Form 8-K

 

UNITED STATES

SECURITIES AND EXCHANGE COMMISSION

Washington, D.C. 20549

 


 

FORM 8-K

 

CURRENT REPORT

 

Pursuant to Section 13 or 15(d) of the Securities Exchange Act of 1934

 

Date of Report: January 5, 2006

Date of earliest event reported: December 29, 2005

 


 

ENERGY TRANSFER PARTNERS, L.P.

(Exact name of registrant as specified in its charter)

 

Delaware   1-11727   73-1493906
(State or other jurisdiction of incorporation)   (Commission File Number)   (IRS Employer Identification No.)

 

2838 Woodside Street

Dallas, Texas 75204

(Address of principal executive offices) (Zip Code)

 

(214) 981-0700

(Registrant’s telephone number, including area code)

 

Check the appropriate box below if the Form 8-K filing is intended to simultaneously satisfy the filing obligation of the registrant under any of the following provisions:

 

¨ Written communications pursuant to Rule 425 under the Securities Act (17 CFR 230.425)

 

¨ Soliciting material pursuant to Rule 14a-12 under the Exchange Act (17 CFR 240.14a-12)

 

¨ Pre-commencement communications pursuant to Rule 14d-2(b) under the Exchange Act (17 CFR 240.14d-2(b))

 

¨ Pre-commencement communications pursuant to Rule 13e-4(c) under the Exchange Act (17 CFR 240.13e-4(c))

**Data extract:**
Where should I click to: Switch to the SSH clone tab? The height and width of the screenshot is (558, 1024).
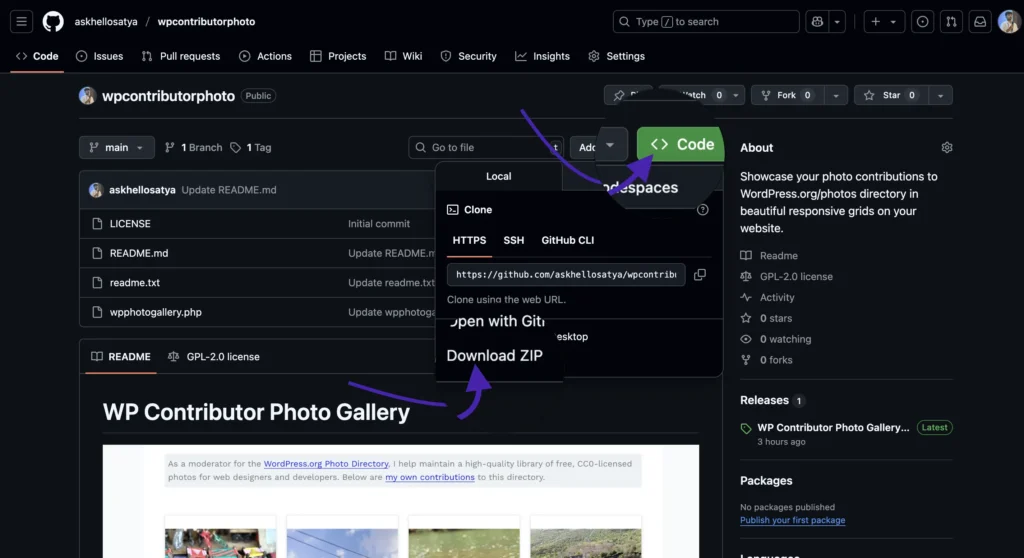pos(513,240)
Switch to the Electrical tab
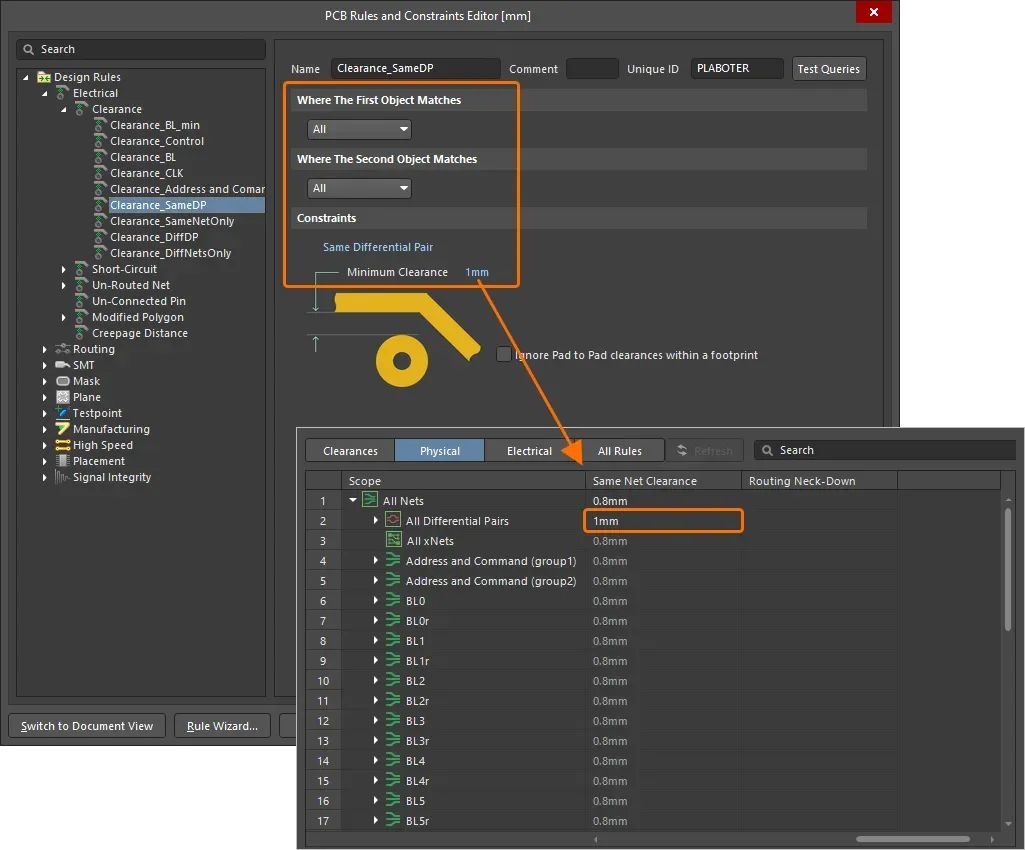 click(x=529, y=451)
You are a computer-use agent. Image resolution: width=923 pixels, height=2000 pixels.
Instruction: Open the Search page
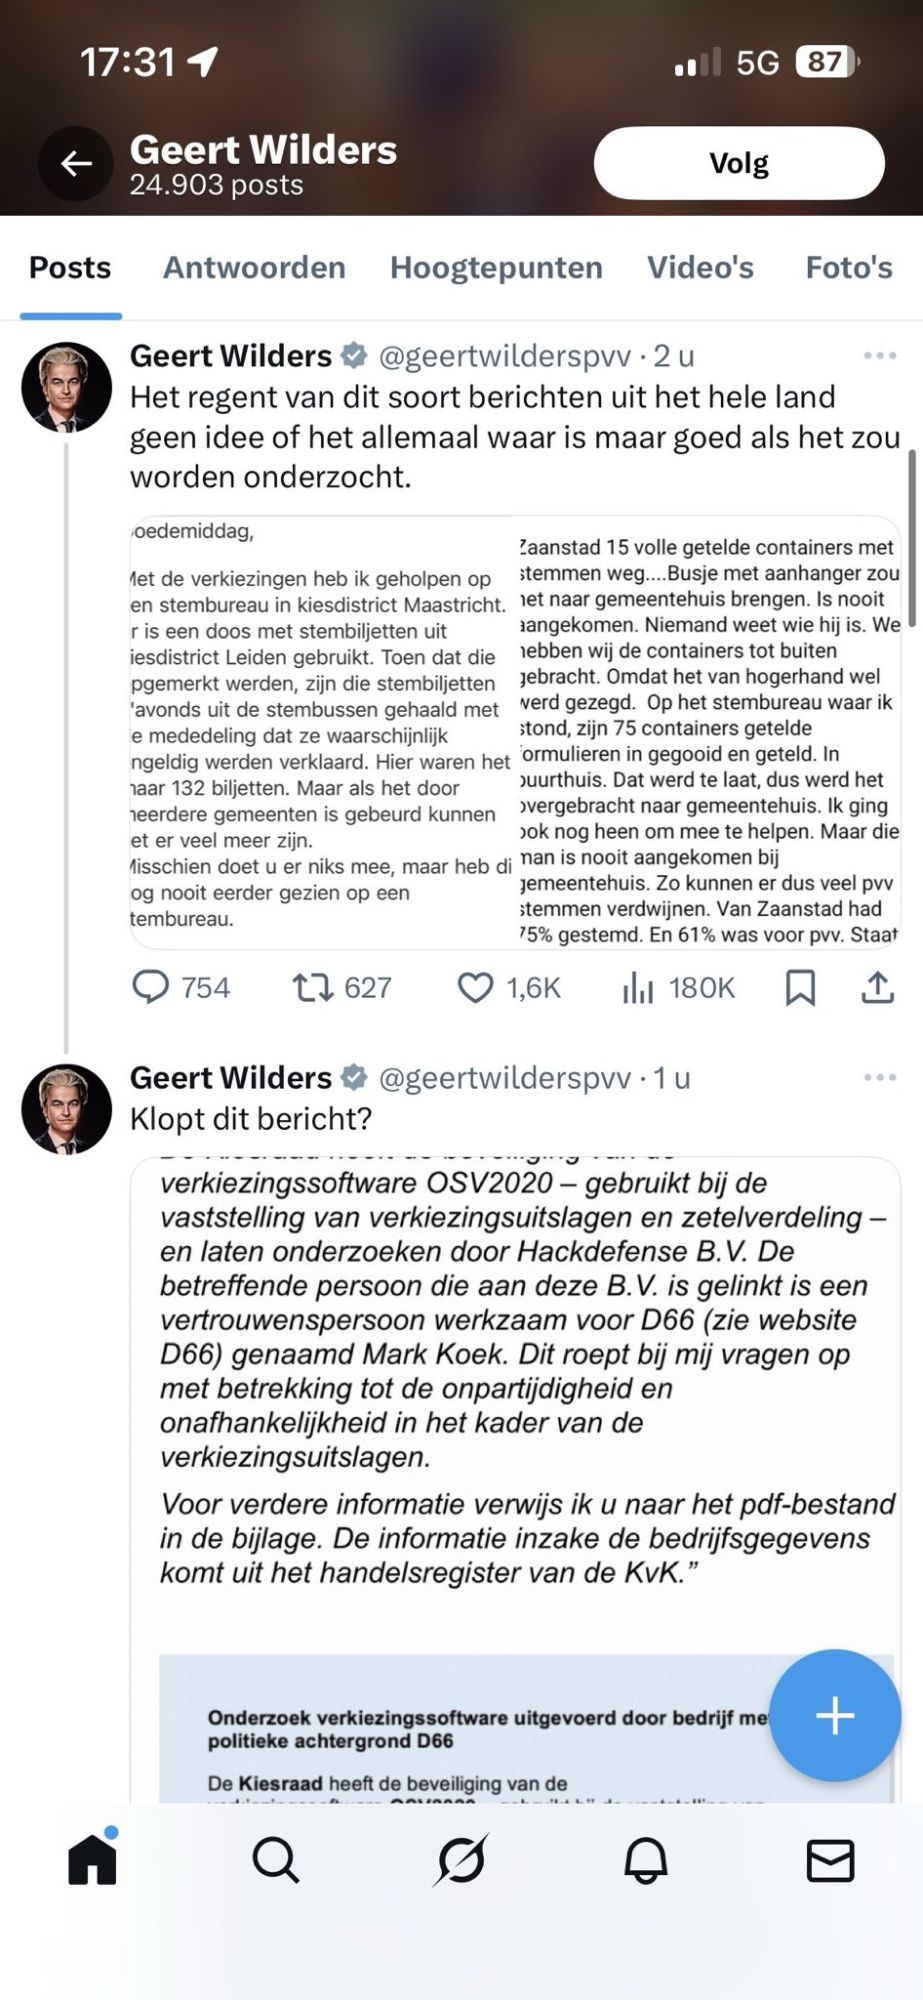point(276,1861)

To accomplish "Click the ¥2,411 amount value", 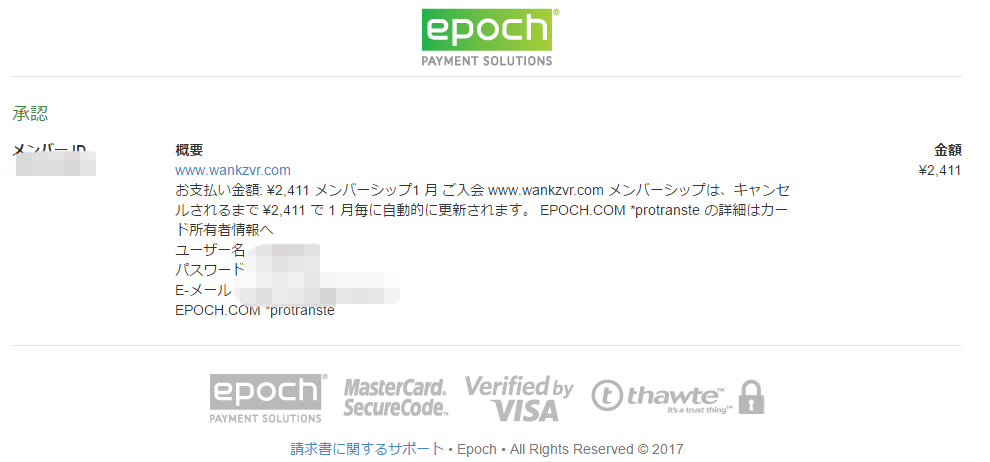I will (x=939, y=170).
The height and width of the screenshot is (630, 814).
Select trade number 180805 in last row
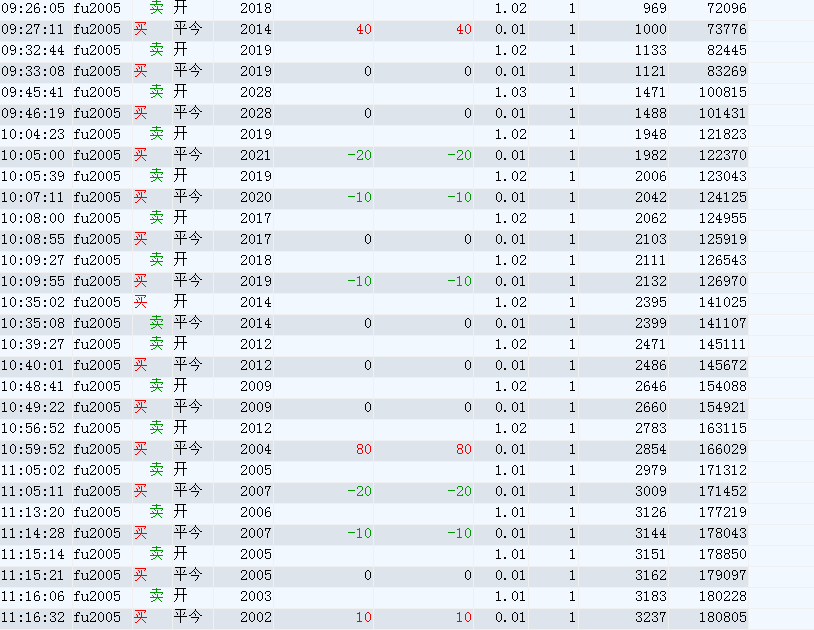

**Task set:**
**1)** Translate this sentence from the Form 8-K filing into Spanish: "Check the appropriate box below if the Form 8-K filing is intended to simultaneously satisfy the filing obligation of the registrant under any of the following provisions:"
**2)** For each statement, answer yes or no according to the Form 8-K filing, and quote the words of the filing that decide it. (a) The date of report is December 29, 2005. (b) The registrant's principal executive offices are on Woodside Street in Dallas. (c) The report is made pursuant to Section 13 or 15(d) of the Securities Exchange Act of 1934.

**Responses to the exercise:**
**1)** Marque la casilla correspondiente a continuación si la presentación del Formulario 8-K tiene por objeto cumplir simultáneamente la obligación de presentación del registrante conforme a cualquiera de las siguientes disposiciones:

**2)**
(a) No: "Date of Report: January 5, 2006"
(b) Yes: "2838 Woodside Street" and "Dallas, Texas 75204"
(c) Yes: "Pursuant to Section 13 or 15(d) of the Securities Exchange Act of 1934"